(Entries on target coordinates)
START

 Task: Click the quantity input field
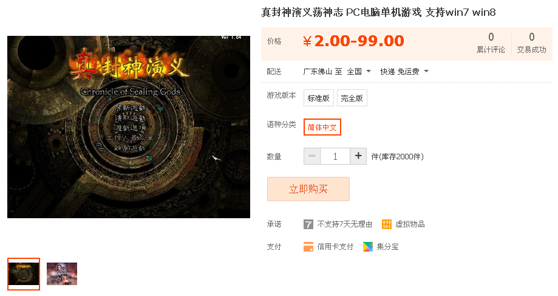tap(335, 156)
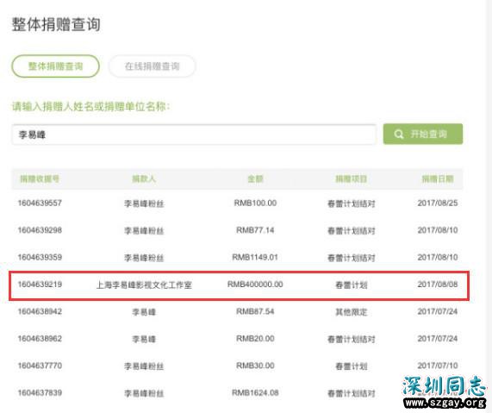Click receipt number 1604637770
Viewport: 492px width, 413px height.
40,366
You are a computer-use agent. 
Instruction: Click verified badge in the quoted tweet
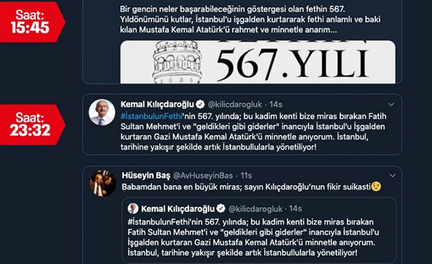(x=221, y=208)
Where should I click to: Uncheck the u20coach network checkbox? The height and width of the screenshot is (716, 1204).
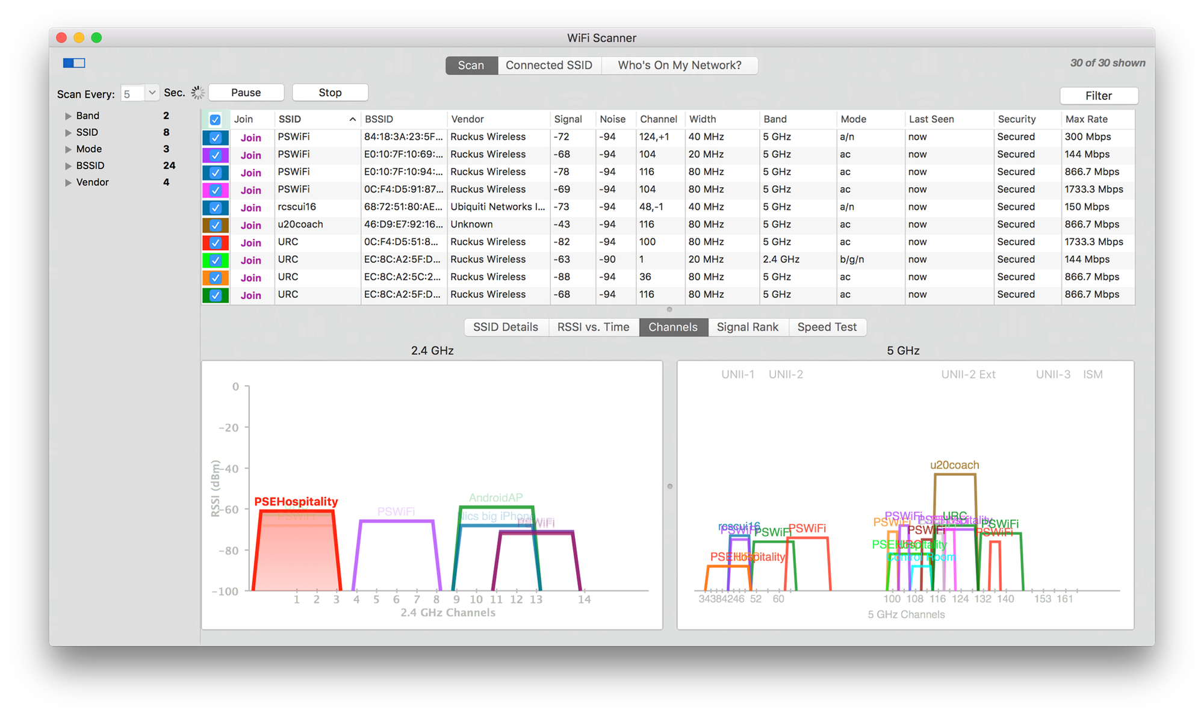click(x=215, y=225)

END

▶ **Work to do**
Write out all of the records above again, replacing "quantity input field" with "amount input field" and changing nothing else. Leave the pictures out of your answer.

▶ **Exercise solution**
 Task: Click the amount input field
tap(335, 156)
Click receipt number 1604637770
Viewport: 492px width, 413px height.
40,366
You are a computer-use agent. 
Instruction: Click verified badge in the quoted tweet
(x=221, y=208)
Where should I click to: Uncheck the u20coach network checkbox? The height and width of the screenshot is (716, 1204).
click(x=215, y=225)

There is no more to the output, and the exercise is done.